A two-part series on caffeine

Cup of Joe isn’t helping your mojo? Maybe that’s because too much of it may be doing you more harm than good.

Caffeine, a basic chemical compound that is bitter to the taste, acts as a stimulant of the central nervous system and as a diuretic.

Cheap and readily available, it is most commonly found in soft drinks, diet pills, chocolate and of course, coffee.

In addition to being an early morning pick-me-up, it is used by students, athletes and teachers alike, to produce clear, rapid thought, and keep fatigue at bay in order to perform better and stay awake longer.

Many students at Concordia, like journalism student Eric St-Pierre, use caffeine for that extra boost.

“I used coffee to keep me awake and focused so I could study longer,” St-Pierre said. “When I started to feel tired I knew it was time for some more. It did what I wanted it to do.”

But, over a short period of time, St-Pierre said he needed more cups of coffee and eventually other caffeine products to get the same result.

“I was skipping lunch and replacing it with coffee. It got to a point when I realized that I was having only one meal a day and eight to ten cups of coffee.”

St-Pierre was studying full-time and was President of the Loyola International College Student Association. He was also volunteering for the Political Science Student’s Association.

RECORDS SUPPLIED
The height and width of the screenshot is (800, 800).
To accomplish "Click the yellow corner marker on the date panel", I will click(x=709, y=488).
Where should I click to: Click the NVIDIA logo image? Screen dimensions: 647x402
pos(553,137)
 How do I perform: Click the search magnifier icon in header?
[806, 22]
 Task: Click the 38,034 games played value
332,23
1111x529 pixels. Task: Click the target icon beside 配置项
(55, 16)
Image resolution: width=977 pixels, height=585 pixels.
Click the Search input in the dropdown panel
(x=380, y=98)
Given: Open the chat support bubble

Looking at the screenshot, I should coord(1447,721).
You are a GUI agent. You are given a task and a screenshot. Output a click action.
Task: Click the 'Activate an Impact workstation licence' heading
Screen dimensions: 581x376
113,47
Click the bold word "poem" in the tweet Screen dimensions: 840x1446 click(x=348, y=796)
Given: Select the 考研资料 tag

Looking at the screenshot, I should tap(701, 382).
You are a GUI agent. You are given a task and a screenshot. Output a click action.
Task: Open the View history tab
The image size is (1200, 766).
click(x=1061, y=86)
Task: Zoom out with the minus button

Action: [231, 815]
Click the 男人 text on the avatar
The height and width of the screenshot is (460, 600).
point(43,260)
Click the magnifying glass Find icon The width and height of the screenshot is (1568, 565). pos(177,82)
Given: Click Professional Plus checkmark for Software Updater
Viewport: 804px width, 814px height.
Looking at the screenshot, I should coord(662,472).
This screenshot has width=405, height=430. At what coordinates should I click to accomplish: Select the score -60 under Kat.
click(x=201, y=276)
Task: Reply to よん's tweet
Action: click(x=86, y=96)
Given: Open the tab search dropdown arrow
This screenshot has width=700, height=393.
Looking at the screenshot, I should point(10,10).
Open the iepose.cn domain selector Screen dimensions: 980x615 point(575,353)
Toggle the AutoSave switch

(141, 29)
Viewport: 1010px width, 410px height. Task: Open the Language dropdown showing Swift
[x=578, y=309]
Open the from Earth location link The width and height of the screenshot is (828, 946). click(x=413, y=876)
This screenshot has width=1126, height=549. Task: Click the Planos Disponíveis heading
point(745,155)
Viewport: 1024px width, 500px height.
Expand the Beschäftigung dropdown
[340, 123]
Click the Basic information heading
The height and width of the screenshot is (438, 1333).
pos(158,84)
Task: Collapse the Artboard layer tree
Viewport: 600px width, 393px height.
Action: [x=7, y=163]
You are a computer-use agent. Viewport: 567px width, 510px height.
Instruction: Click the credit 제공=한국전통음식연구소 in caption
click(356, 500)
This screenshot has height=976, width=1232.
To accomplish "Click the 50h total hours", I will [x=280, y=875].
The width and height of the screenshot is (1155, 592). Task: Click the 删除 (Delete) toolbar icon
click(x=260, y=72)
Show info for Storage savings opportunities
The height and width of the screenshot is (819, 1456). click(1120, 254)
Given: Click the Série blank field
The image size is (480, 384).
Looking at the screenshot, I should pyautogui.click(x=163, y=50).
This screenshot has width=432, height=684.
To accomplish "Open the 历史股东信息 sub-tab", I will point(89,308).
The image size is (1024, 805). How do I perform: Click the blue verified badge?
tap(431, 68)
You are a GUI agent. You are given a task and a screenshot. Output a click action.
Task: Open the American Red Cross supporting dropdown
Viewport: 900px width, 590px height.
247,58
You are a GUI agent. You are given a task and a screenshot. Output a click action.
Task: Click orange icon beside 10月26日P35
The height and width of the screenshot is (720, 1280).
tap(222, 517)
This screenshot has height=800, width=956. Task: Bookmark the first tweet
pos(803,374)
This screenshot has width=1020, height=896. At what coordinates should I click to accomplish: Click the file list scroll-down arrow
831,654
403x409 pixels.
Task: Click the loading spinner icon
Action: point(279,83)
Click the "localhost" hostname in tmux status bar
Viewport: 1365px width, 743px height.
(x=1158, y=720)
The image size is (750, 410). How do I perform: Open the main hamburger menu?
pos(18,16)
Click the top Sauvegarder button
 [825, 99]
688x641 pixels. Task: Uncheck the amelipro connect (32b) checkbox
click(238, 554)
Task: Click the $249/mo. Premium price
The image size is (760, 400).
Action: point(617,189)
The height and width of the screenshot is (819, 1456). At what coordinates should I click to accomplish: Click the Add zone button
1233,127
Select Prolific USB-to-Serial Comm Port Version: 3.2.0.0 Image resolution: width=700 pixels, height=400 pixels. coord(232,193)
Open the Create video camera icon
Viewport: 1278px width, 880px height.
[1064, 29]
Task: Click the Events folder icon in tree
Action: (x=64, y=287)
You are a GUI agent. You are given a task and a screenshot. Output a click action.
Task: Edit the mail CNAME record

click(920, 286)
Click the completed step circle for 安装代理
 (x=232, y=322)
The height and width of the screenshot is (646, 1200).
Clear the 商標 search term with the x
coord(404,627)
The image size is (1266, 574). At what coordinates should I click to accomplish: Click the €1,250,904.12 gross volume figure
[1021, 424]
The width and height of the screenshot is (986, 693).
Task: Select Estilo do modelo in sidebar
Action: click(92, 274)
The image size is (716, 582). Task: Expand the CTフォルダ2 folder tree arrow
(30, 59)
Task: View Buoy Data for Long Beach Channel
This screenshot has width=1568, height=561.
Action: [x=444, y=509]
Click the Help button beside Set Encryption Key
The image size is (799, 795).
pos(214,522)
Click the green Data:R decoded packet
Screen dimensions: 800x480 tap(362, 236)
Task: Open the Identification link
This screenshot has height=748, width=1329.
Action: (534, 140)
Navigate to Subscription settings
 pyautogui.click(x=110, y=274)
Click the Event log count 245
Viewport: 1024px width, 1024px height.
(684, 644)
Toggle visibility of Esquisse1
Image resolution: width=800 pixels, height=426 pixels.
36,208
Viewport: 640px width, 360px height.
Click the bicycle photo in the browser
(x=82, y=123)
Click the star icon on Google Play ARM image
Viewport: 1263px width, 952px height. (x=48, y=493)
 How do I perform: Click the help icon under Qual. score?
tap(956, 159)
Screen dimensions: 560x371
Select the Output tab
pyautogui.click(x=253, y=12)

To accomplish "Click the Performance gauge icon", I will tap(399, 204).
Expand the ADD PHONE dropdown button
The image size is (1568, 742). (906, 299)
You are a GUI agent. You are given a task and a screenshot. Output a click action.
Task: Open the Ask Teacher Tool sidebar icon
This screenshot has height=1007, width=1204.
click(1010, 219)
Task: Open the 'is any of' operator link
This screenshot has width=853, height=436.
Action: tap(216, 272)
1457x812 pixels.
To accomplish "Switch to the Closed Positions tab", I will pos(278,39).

ASSIGNMENT
Write the next part of the caffeine article, picking up after its final sentence. The lines have nothing to do with the caffeine article.

RESULT OF THE EXERCISE
“By my third year of university, I was balancing a full-time schedule and working part-time In a way the coffee I was drinking helped,” he said. “It kept me up and helped me through my busy schedule. Caffeine seemed to help but after a few months I was always feeling exhausted.”

St-Pierre recalled that once, during a 48 hour marathon session to finish a 40-page thesis, he drank eight pots of coffee, and then slept, on and off, for two days. When he woke up he felt as if he had never slept.

Over the following six months, he awoke every morning feeling tired and wanting more sleep. It took over 10 cups a day to keep him awake – several cups in the morning and several more cups in the afternoon.Studies are suggesting that people are drinking more than they need. On average, Canadians consume 210 to 239 milligrams of caffeine a day, more than twice the international average of 76mg.

When Statistics Canada surveyed university students in 2005, it found an average daily caffeine consumption of 422mg, way over the maximum recommended daily intake of 300mg.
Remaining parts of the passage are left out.